Ramazan hepimizin inancı ne olursa olsun amaç ve hedef yönüyle bizi bir arada tutmaya çalışan ve tıbbi olarak biyolojik faydalarının yanında ruhsal olarak da bizi iyileştiren ve güçlendiren bir aydır. 3 alanda bireye eğitim verir bunlar; mali yönetim, dürtüleri yönetme ve kontrol etme, sosyal ilişkiler.
‘DUR-DÜŞÜN-YAP’ SİSTEMİ
Yemek, insanın ödül-ceza sistemini çalıştıran en önemli şeydir. Kişi ödül ve ceza sistemi içerisinde dürtü ve duygularını ne denli kontrol edebilirse beyninin ön kısmı da gelişir.
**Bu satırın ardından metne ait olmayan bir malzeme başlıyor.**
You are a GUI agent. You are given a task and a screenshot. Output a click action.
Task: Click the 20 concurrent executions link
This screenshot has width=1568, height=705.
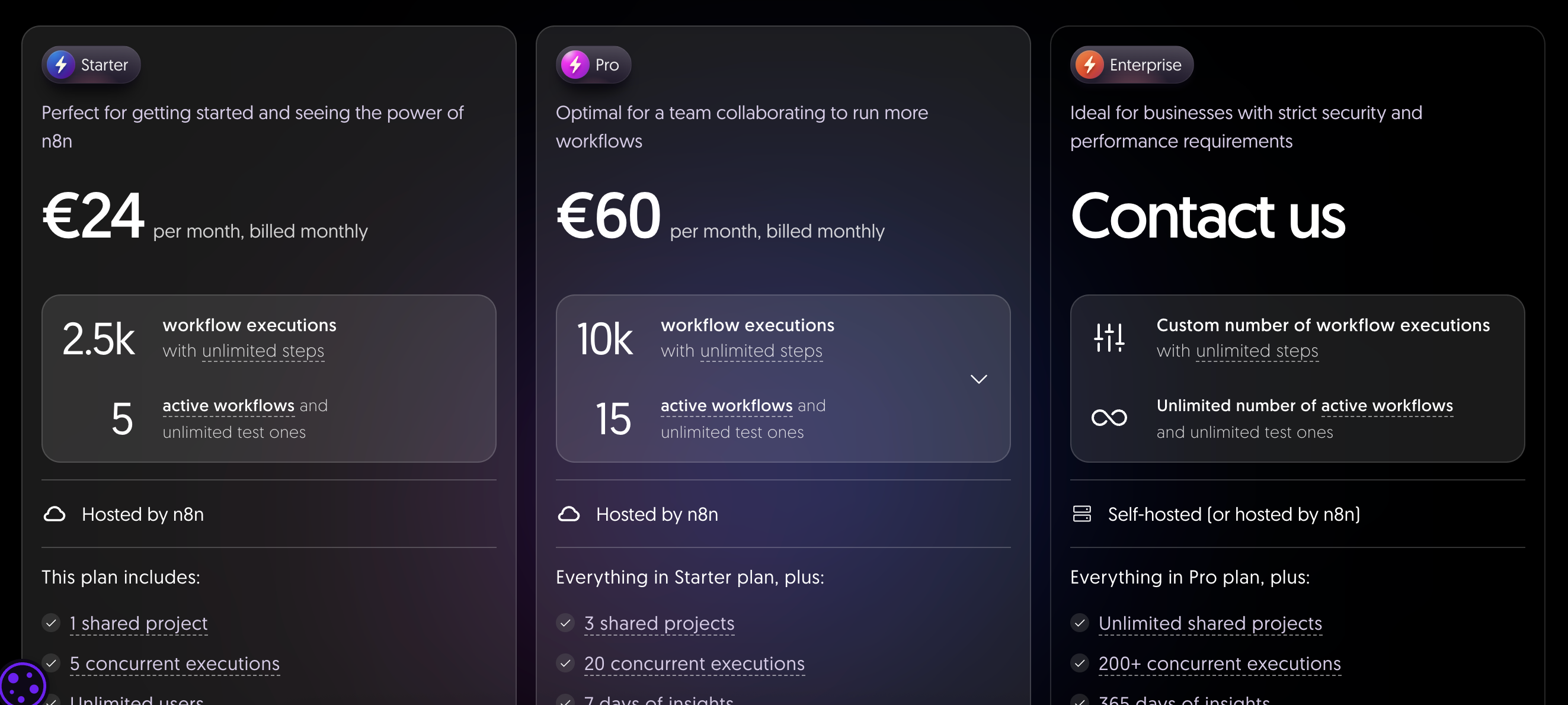click(x=695, y=664)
Oruç, kişinin yeme arzusunu bastırması, ertelemesi ve iftarla sonuçlandırması demektir. Zevkleri erteleyebilmek en önemli becerilerden biridir. Bu ödül-ceza sistemi içerisinde kendini eğiten kişi beyninin ön kısmını geliştirmektedir. Son zamanlarda yapılan araştırmalara bakıldığında prefrontal bölgenin yani ön beynin kişinin düşünce bölgesi olduğu anlaşılmıştır. Kişinin istek ve arzularını filtre edebilmesi, değerlendirebilmesi ve mantıklı analiz edebilmesi ve karar vermesi gerekmektedir. Beyinde kişinin kontrollü ilerlemesini sağlayacak en önemli sistem ‘Dur-Düşün-Yap’ sistemidir. Bu sistem yaş ilerledikçe gelişiyor. Bu mekanizma aynı zamanda bir fren mekanizmasıdır. Ramazan ayında açlık duygusunu eğiterek ve terbiye ederek beynindeki fren mekanizmalarının gelişmesi sağlanmaktadır.
RAMAZAN DUYGULARIN EĞİTİLDİĞİ BİR AYDIR
İnsanı bir araba gibi düşünürsek nerede yavaşlayacağını, nerede hızlanacağını yönetebilmesi gerekmektedir. Ramazan ayı bize bunun eğitimini vermektedir. Ramazanın bir diğer katkısı sosyal duyguları yönetmemiz konusunda psikososyal beceri gelişimini sağlamasıdır. Kişi hayatın akışında ileride nelerle karşılaşacağını kestiremeyebiliyor ve hızla giderken de bazen beklemesi gerekiyor. Ramazan ayı; sabır, sebat ve tahammül gibi duyguların eğitildiği bir aydır.
***
Empati ayı diye de tabir edebileceğimiz Ramazan ayı sosyal duyguların zengin olduğu bir aydır. Özbilinç, kendini tanıma, özyönetim, kendini yönetme, başkalarını tanıma, empati yapabilme, ilişki yönetimi vb. tüm bunları ramazan ayı içerisinde daha da güçlendirir ve beceri elde ederiz. İnsan doğal haliyle kaldığında kendi çıkarlarını, heveslerini düşünen biri olma eğilimindedir. Genetik olarak bakarsak insan tek yaşamaya değil sosyal bir doku içerisinde parça olmaya göre programlanmıştır. Sosyalliği öğrenmesi, başkalarının duygularını ve ihtiyaçlarını okuyabilmesi gerekiyor ki son zamanlarda duygusal zeka dediğimiz bir zeka türü de bunu anlatıyor. Sonraki yazılarımda duygusal zekadan daha detaylı bahsedeceğim.
RAMAZAN HEM RUHU, HEM BEDENİ BESLİYOR
Her açıyla bizi ortak bir payda da buluşturan Ramazan hem ruhu, hem bedeni besliyor. Dini olarak kültür ve toplumumuzda benimsenen ve gelenek olarak görülüp inancı olmayan kişiler tarafından da saygı duyulan ve iştirak edilen bir duygu köprüsüdür ramazan. Duyguların ortak payda da buluştuğu, inançlar farklı olsa da hedeflerin bir olduğu ve yardımlaşma duygularıyla kendimizi düşünmekten uzaklaşarak sosyal duygu ve becerilerimizi geliştirdiğimiz bir aydır Ramazan. Hoş geldin Ey Şehr-i Ramazan.